Home Video Hovel: Chilling Visions: 5 Senses of Fear, by Mat Bradley-Tschirgi
Created as an original movie for the cable channel Chiller, Chilling Visions: 5 Senses of Fear is a horror anthology film (think Creepshow or V/H/S) focusing on the five senses of sight, smell, sound, taste and touch. The bad films outweigh the good, but the good ones are really worth watching.
One of the better films is Nick Everhart’s Smell. Seth, played by Corey Scott Rutledge, is a recently divorced office drone whose receives a complimentary cologne sampler from a mysterious visitor. The cologne unleashes powerful pheromones with some nasty side effects. Smell features a story that blends office hijinks, romance, and gnarly special effects in a fun way.
The best film in Chilling Visions: 5 Senses of Fear is Jesse Holland and Andy Mitton’s Listen. Presented as a found footage videotape, Listen details a documentary crew trying to get to the origins of a lost Russian instrumental piece of music that kills anyone that listens to it. Editing together the fragments of vintage footage from submitted tapes, the crew tries to uncover a successful performance of the song. The dread in the story builds to a nice finish.
Less impressive are the other three films. In his directorial debut, Miko Hughes (he played Simon, the kid Bruce Willis protected in Mercury Rising) directs See in a very chaotic fashion. The concept of an ophthalmologist converting his patient’s memories into eye drops that he uses to experience brief fragments of their lives is a good one, but it’s crammed into a revenge storyline that is far too rushed. Emily Hagins’ Touch tells a trite tale of a blind boy looking for help after his parents are injured in a car crash. There are fleeting moments of suspense on display, but the whole affair falls flat with an ending that wraps things up a bit too easily for the protagonist. Eric England’s Taste is about a young man who gets an offer for a job interview in a posh hotel where things are not as they seem. A creepy beginning devolves into a climax that tonally feels like something out of an entirely different film.

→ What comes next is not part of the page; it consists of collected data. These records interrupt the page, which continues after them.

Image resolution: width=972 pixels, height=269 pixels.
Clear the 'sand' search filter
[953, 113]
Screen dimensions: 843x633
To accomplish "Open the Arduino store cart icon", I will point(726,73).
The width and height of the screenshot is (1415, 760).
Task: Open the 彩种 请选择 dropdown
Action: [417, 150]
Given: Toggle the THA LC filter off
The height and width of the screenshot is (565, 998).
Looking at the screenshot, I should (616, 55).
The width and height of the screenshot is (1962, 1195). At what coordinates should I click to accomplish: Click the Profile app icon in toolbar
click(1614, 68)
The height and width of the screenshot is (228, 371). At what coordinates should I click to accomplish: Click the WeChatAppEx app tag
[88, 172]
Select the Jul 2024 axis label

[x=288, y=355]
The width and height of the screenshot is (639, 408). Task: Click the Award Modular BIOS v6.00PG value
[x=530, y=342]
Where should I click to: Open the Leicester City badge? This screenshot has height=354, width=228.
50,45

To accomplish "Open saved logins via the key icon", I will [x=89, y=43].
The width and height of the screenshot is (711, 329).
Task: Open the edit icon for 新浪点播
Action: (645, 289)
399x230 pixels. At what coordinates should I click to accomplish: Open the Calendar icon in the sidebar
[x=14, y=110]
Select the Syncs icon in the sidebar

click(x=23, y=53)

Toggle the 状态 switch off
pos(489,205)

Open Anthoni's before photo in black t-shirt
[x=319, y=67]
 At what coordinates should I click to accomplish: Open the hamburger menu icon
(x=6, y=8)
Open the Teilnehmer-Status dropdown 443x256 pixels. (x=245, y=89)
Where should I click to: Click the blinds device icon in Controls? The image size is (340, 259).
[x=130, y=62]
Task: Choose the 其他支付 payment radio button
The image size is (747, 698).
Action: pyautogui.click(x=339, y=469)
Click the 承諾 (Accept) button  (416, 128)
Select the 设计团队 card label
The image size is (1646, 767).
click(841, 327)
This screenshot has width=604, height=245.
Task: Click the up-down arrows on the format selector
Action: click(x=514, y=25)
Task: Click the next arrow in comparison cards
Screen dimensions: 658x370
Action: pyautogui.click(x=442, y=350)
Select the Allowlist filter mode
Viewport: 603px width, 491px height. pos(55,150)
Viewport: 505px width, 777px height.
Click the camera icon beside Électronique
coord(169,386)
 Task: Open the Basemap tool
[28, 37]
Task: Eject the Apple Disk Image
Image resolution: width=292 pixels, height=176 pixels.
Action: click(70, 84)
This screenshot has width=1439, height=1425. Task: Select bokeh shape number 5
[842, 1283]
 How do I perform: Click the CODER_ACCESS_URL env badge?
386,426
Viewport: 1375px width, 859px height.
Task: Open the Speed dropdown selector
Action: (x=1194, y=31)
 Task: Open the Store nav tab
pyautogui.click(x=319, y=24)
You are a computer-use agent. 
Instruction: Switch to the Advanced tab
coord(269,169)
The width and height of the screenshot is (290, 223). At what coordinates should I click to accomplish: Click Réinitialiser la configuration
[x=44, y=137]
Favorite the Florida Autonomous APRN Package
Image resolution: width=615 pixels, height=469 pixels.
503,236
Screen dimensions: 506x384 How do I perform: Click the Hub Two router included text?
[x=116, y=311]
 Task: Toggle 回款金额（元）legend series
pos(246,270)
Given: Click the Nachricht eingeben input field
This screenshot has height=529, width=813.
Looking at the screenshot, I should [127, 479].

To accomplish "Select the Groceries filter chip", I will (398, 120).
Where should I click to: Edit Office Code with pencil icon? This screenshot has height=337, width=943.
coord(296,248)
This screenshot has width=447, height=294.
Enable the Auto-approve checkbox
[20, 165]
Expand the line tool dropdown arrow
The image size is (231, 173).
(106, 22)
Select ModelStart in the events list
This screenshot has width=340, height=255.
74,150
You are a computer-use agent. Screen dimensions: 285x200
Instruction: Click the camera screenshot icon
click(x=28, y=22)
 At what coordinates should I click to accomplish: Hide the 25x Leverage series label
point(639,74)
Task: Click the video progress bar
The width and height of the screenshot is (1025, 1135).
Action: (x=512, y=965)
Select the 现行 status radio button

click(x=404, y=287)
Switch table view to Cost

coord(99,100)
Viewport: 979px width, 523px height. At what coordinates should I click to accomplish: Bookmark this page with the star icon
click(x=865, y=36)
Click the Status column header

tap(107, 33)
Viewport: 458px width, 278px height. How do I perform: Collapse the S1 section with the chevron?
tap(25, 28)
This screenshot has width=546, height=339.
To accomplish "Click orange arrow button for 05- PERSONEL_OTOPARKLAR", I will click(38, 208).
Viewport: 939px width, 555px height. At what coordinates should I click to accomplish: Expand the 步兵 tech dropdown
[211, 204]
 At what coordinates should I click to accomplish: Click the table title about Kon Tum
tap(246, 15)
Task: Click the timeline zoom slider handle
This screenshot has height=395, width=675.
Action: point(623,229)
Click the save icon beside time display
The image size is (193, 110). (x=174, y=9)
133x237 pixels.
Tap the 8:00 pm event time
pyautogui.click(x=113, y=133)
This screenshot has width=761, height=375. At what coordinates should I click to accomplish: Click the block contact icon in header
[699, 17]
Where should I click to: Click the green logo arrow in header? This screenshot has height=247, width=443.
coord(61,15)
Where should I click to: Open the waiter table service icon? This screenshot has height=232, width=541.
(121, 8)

Available on Blu-Ray and DVD from Shout! Factory under their Scream Factory label, Chilling Visions: 5 Senses of Fear has a trifling of special features. The lone deleted scene from Smell is a disgusting scene set in a shower that would have slowed down the ending. The collection of TV spots has some brief comments from the directors. An audio commentary would have been a welcome special feature. Chillings Visions: 5 Senses of Fear has its high and lows, which is typical of horror anthology films. More scares could have helped things out, but there’s some fun to be had here.